Hey, I want to write a program that randomly draws dots on the window and then connects them. The special thing about it is: the lines are not allowed to cross each other.

What the result should look like:

What the result looks like:

You have to press the Spacebar to connect the dots.

Here is the code:

ArrayList<Dot> dots;
ArrayList<Dot> connections;
Dot start;
Dot current;
void setup() {
  size(600, 600);

  dots = new ArrayList<Dot>();
  connections = new ArrayList<Dot>();

  spawnDots();
  //thread("spawnDots");
}
void spawnDots() {
  for (int i = 0; i < 10; i++) {
    Dot d = new Dot(random(width), random(height));
    d.calcDistToCenter();
    dots.add(d);
    //delay(250);
  }
  start = dots.get(0);
  current = start;
  connections.add(start);
}
void draw() {
  background(0);
  for (int i = 0; i < dots.size(); i++) {
    Dot d = dots.get(i);
    d.show();
  }
  noFill();
  strokeWeight(2);
  stroke(255, 127);
  beginShape();
  for (Dot d : connections) {
    vertex(d.pos.x, d.pos.y);
  }
  endShape();
}
void keyPressed() {
  if (key == ' ') {
    calcNextDot();
  }
}
void calcNextDot() {
  int winnerIndex = 0;
  float winnerDist = 9999999;
  for (int i = 0; i < dots.size(); i++) {
    Dot d = dots.get(i);
    d.calcDistTo(current.pos);
    float f = d.distToCenter + d.distToCurrent;
    if (f < winnerDist && connections.contains(d) == false) {
      winnerDist = f;
      winnerIndex = i;
    }
  }
  connections.add(current);

  current = dots.get(winnerIndex);
}
class Dot {
  PVector pos;
  boolean selected = false;
  float size = 5;
  float distToCenter = 0;
  float distToCurrent = 0;
  Dot(float x, float y) {
    pos = new PVector(x, y);
  }
  void show() {
    stroke(255);
    if (start == this) {
      stroke(255, 9, 0);
    }
    if (current == this) {
      stroke(0, 255, 255);
    }
    strokeWeight(size);
    point(pos.x, pos.y);
  }
  void calcDistToCenter() {
    distToCenter = dist(pos.x, pos.y, width/2, height/2);
    //println(distToCenter);
  }
  void calcDistTo(PVector p) {
    distToCurrent = PVector.dist(pos, p);
  }
}

Edit: Sorry I forgot the “Dot” class now its there :slight_smile:

Hello Flolo,

Before going further, I just want to point out that there is not one single solution for your problem. For example on your first picture, you could also have the following red path:
image

My first thought was to use a convex hull algorithm but it will only gives you an outer shell and won’t go through all the points if you want concave shapes.

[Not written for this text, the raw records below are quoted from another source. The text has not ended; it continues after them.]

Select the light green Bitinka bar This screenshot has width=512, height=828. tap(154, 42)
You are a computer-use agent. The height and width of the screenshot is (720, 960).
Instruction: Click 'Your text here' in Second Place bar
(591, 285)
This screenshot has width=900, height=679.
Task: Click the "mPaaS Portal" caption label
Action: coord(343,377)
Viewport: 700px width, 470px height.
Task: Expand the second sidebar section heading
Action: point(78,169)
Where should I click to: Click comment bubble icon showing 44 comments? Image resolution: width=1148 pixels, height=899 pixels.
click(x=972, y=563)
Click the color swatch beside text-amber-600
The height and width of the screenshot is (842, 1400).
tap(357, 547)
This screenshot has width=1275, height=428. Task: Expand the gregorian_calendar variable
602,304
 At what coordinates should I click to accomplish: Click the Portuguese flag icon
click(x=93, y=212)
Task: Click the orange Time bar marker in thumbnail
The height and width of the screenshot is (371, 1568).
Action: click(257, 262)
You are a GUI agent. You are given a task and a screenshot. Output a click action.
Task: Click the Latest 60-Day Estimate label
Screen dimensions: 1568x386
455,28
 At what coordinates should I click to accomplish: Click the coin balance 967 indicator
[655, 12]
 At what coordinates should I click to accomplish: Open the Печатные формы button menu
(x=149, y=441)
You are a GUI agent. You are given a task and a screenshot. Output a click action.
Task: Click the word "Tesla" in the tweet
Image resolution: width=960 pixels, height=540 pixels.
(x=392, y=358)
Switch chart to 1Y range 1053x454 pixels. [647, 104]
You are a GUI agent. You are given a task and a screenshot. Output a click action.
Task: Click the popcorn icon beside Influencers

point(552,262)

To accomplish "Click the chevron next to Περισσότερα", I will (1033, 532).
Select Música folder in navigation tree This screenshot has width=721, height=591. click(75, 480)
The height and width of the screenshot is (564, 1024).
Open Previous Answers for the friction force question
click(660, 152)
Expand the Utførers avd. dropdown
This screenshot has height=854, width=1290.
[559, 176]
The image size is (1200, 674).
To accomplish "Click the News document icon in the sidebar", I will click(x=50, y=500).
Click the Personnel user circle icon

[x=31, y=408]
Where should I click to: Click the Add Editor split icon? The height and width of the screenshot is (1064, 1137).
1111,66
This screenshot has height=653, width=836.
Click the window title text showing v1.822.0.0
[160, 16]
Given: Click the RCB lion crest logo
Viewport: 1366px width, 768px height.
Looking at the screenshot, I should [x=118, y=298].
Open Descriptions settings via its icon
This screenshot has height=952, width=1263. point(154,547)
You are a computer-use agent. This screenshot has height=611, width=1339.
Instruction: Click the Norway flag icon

Maybe it would be a nice starting point though. Once you have the outer shell would could maybe compute distance from the remaining points to each side of your shell. You find the closest edge, delete it and create 2 new edges with the point. Not so sure it will solve the crossing issue…

The other thing I was thinking about would be to use an algorithm used to solve the travelling salesman problem and in particular the ant colony optimization. It is not exactly the same problem but I think it could be twicked to fit your needs.

Or, of course, you can brut force it if you don’t have too many points. Or use one of the previous method to get to a close result and then brut force the remaining part.

3 Likes

good suggestions here!

You can also simulate the next line and check with Collision Detection if we cross an existing line (store all old lines in an ArrayList of class Line (you have to write))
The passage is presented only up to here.